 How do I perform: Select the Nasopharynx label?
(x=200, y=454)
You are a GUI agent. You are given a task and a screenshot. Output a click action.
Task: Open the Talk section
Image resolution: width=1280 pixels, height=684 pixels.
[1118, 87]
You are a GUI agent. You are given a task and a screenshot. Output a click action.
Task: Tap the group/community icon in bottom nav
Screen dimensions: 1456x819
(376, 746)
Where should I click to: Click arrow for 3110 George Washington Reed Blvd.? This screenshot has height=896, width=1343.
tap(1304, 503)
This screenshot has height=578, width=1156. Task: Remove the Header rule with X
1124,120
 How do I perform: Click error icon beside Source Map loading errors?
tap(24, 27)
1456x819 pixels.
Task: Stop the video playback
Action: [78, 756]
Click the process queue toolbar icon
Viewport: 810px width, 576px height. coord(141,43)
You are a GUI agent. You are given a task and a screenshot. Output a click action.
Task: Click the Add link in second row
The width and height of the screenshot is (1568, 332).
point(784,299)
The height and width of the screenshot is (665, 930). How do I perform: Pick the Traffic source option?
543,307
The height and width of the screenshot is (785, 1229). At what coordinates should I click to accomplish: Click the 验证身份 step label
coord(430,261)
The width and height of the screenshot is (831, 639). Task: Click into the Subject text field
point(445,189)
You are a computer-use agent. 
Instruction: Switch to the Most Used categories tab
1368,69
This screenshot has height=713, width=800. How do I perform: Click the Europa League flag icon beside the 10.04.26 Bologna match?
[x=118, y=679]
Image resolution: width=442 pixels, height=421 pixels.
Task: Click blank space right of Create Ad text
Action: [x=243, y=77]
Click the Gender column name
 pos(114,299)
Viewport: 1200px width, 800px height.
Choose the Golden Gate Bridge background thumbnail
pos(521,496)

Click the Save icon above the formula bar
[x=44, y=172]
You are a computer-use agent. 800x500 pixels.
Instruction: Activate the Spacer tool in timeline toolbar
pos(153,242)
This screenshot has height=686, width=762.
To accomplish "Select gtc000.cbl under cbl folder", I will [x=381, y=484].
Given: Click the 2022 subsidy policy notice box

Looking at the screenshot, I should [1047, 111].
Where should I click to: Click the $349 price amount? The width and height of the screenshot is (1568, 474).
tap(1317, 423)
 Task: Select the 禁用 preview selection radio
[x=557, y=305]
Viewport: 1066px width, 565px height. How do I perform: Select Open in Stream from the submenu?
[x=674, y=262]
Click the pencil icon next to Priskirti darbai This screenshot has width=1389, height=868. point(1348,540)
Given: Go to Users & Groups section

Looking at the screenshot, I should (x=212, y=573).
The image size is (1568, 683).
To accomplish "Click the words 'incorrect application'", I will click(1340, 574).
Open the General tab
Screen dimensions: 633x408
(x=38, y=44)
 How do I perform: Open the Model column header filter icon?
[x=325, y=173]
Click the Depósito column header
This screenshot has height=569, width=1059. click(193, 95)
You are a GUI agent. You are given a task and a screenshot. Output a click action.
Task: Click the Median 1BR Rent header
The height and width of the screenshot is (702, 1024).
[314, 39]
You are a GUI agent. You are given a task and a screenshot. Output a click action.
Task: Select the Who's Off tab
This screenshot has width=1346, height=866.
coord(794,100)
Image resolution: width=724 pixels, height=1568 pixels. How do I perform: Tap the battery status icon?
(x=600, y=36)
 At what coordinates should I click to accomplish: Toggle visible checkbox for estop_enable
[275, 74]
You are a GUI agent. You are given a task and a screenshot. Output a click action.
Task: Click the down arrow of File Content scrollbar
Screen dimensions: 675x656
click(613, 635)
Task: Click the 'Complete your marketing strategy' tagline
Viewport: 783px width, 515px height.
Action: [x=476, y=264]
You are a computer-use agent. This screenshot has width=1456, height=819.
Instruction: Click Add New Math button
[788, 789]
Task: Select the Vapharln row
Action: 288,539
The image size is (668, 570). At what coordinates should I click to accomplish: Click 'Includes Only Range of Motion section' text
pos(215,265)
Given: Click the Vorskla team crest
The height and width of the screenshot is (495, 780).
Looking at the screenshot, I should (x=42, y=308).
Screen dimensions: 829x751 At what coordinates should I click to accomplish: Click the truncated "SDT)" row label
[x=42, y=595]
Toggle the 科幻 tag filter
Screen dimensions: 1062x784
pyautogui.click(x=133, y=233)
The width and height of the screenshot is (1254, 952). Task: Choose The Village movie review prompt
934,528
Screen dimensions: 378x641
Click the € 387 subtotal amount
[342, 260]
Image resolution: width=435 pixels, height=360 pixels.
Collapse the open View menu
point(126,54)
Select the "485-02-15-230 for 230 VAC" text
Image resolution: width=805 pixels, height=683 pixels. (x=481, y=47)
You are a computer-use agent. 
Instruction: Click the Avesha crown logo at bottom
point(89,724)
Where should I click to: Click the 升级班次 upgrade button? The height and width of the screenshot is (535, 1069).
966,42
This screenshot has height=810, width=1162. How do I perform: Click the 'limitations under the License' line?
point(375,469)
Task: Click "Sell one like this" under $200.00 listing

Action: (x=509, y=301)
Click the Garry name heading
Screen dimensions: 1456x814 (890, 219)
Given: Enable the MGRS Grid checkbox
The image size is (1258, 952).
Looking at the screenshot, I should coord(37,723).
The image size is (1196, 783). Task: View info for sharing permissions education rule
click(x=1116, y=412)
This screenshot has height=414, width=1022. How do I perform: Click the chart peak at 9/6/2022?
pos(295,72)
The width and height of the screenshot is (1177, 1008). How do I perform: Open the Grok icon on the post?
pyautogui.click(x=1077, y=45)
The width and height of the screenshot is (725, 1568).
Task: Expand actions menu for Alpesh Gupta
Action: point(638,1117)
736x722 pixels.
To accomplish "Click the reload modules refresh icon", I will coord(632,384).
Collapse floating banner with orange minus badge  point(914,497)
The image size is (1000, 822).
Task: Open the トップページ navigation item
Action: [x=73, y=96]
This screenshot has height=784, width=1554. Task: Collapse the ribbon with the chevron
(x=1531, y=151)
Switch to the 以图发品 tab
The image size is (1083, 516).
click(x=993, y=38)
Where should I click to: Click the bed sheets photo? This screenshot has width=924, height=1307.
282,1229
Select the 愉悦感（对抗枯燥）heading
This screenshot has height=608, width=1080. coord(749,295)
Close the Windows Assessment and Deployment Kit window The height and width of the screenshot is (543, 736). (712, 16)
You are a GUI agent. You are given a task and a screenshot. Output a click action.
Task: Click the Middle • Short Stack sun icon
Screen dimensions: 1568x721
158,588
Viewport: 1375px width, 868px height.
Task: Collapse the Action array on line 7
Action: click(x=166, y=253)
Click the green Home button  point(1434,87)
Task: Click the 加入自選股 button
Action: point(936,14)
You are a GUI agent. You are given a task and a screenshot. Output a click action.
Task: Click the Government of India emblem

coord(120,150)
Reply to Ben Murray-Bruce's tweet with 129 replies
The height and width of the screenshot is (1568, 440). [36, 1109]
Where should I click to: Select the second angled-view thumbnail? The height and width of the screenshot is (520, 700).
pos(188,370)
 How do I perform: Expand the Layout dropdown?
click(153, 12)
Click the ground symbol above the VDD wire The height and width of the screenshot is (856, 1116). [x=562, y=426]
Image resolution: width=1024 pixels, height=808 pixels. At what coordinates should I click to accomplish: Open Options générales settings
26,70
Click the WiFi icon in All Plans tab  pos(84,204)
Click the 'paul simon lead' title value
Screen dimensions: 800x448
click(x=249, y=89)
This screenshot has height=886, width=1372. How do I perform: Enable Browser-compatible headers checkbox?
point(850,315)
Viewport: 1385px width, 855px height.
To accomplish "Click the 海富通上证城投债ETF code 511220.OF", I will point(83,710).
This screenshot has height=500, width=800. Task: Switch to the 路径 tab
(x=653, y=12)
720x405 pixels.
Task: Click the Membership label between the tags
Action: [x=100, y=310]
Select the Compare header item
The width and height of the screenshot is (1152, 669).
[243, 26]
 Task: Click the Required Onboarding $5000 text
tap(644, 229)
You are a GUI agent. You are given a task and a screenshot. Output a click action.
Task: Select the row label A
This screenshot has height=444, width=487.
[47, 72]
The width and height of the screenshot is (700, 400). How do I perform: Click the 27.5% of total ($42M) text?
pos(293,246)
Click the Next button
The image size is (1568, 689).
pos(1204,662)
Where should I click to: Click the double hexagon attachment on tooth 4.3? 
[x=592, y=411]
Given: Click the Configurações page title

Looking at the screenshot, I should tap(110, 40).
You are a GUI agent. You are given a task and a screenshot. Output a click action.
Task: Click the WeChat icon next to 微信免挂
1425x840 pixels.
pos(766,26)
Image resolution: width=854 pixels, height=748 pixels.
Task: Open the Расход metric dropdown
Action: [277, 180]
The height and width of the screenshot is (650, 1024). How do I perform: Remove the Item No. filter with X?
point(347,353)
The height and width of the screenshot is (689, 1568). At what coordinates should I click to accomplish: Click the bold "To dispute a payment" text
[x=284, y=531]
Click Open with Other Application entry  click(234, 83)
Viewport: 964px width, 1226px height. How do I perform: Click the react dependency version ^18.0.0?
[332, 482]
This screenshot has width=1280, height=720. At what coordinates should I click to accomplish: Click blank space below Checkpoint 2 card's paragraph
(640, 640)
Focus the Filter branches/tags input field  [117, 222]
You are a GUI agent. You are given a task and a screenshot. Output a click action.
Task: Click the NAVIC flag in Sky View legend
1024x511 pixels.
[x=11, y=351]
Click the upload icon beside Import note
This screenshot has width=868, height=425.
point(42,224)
------------------------------------------------------------------------
**Exercise directions**
Return each line from the records that includes the word "computer".

**Answer section**
You are a computer-use agent. 
You are a computer-use agent. 800x500 pixels.
You are a computer-use agent. This screenshot has width=1456, height=819.
You are a computer-use agent. 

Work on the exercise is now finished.